▶ **WORK TASK**
Reply with the data below, repeated exactly in full.

Stored items from a collection:

************

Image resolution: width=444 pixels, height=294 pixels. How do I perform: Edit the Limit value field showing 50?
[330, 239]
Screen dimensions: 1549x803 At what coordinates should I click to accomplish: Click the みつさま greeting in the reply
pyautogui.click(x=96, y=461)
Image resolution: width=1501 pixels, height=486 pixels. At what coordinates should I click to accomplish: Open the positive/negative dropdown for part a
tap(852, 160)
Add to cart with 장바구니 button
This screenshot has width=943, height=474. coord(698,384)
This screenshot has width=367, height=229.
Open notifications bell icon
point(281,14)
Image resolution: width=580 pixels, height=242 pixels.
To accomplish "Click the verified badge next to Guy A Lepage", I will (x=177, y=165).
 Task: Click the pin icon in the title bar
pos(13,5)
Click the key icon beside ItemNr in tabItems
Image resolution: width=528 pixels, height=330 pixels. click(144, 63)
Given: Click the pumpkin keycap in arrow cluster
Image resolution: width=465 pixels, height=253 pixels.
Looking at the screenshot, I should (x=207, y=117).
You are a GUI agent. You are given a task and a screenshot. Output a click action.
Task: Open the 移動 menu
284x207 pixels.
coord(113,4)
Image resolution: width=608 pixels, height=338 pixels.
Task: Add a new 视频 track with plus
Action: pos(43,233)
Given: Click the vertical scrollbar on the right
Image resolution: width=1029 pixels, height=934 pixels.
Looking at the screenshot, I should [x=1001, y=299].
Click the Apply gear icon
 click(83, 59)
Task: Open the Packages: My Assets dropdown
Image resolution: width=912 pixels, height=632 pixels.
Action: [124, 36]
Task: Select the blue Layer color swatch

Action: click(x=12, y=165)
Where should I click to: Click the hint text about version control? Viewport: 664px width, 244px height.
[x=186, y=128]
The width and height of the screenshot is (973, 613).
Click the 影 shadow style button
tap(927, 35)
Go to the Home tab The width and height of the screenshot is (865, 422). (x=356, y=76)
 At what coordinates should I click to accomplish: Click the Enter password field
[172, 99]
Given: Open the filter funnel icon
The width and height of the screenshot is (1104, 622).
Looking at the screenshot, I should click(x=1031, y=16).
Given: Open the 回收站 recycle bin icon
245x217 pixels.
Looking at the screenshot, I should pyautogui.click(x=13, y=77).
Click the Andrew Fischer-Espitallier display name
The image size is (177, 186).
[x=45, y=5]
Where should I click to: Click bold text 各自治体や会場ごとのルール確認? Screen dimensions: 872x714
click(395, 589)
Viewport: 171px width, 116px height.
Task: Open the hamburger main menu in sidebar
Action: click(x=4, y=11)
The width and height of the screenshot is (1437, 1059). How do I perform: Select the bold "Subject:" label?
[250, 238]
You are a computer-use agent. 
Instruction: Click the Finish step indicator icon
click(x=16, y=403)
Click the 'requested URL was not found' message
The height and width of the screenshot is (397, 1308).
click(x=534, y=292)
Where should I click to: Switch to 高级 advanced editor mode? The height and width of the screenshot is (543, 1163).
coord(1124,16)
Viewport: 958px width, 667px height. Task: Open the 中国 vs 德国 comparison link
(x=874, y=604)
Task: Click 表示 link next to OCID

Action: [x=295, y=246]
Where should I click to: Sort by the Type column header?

************

▶ **RESULT**
Image resolution: width=444 pixels, height=294 pixels. How do I perform: Edit the Limit value field showing 50?
[330, 239]
Screen dimensions: 1549x803 At what coordinates should I click to accomplish: Click the みつさま greeting in the reply
pyautogui.click(x=96, y=461)
Image resolution: width=1501 pixels, height=486 pixels. At what coordinates should I click to accomplish: Open the positive/negative dropdown for part a
tap(852, 160)
Add to cart with 장바구니 button
This screenshot has width=943, height=474. coord(698,384)
This screenshot has width=367, height=229.
Open notifications bell icon
point(281,14)
Image resolution: width=580 pixels, height=242 pixels.
To accomplish "Click the verified badge next to Guy A Lepage", I will (x=177, y=165).
 Task: Click the pin icon in the title bar
pos(13,5)
Click the key icon beside ItemNr in tabItems
Image resolution: width=528 pixels, height=330 pixels. click(144, 63)
Given: Click the pumpkin keycap in arrow cluster
Image resolution: width=465 pixels, height=253 pixels.
Looking at the screenshot, I should (x=207, y=117).
You are a GUI agent. You are given a task and a screenshot. Output a click action.
Task: Open the 移動 menu
284x207 pixels.
coord(113,4)
Image resolution: width=608 pixels, height=338 pixels.
Task: Add a new 视频 track with plus
Action: pos(43,233)
Given: Click the vertical scrollbar on the right
Image resolution: width=1029 pixels, height=934 pixels.
Looking at the screenshot, I should [x=1001, y=299].
Click the Apply gear icon
 click(83, 59)
Task: Open the Packages: My Assets dropdown
Image resolution: width=912 pixels, height=632 pixels.
Action: [124, 36]
Task: Select the blue Layer color swatch

Action: click(x=12, y=165)
Where should I click to: Click the hint text about version control? Viewport: 664px width, 244px height.
[x=186, y=128]
The width and height of the screenshot is (973, 613).
Click the 影 shadow style button
tap(927, 35)
Go to the Home tab The width and height of the screenshot is (865, 422). (x=356, y=76)
 At what coordinates should I click to accomplish: Click the Enter password field
[172, 99]
Given: Open the filter funnel icon
The width and height of the screenshot is (1104, 622).
Looking at the screenshot, I should click(x=1031, y=16).
Given: Open the 回收站 recycle bin icon
245x217 pixels.
Looking at the screenshot, I should pyautogui.click(x=13, y=77).
Click the Andrew Fischer-Espitallier display name
The image size is (177, 186).
[x=45, y=5]
Where should I click to: Click bold text 各自治体や会場ごとのルール確認? Screen dimensions: 872x714
click(395, 589)
Viewport: 171px width, 116px height.
Task: Open the hamburger main menu in sidebar
Action: click(x=4, y=11)
The width and height of the screenshot is (1437, 1059). How do I perform: Select the bold "Subject:" label?
[250, 238]
You are a computer-use agent. 
Instruction: Click the Finish step indicator icon
click(x=16, y=403)
Click the 'requested URL was not found' message
The height and width of the screenshot is (397, 1308).
click(x=534, y=292)
Where should I click to: Switch to 高级 advanced editor mode? The height and width of the screenshot is (543, 1163).
coord(1124,16)
Viewport: 958px width, 667px height. Task: Open the 中国 vs 德国 comparison link
(x=874, y=604)
Task: Click 表示 link next to OCID

Action: [x=295, y=246]
Where should I click to: Sort by the Type column header?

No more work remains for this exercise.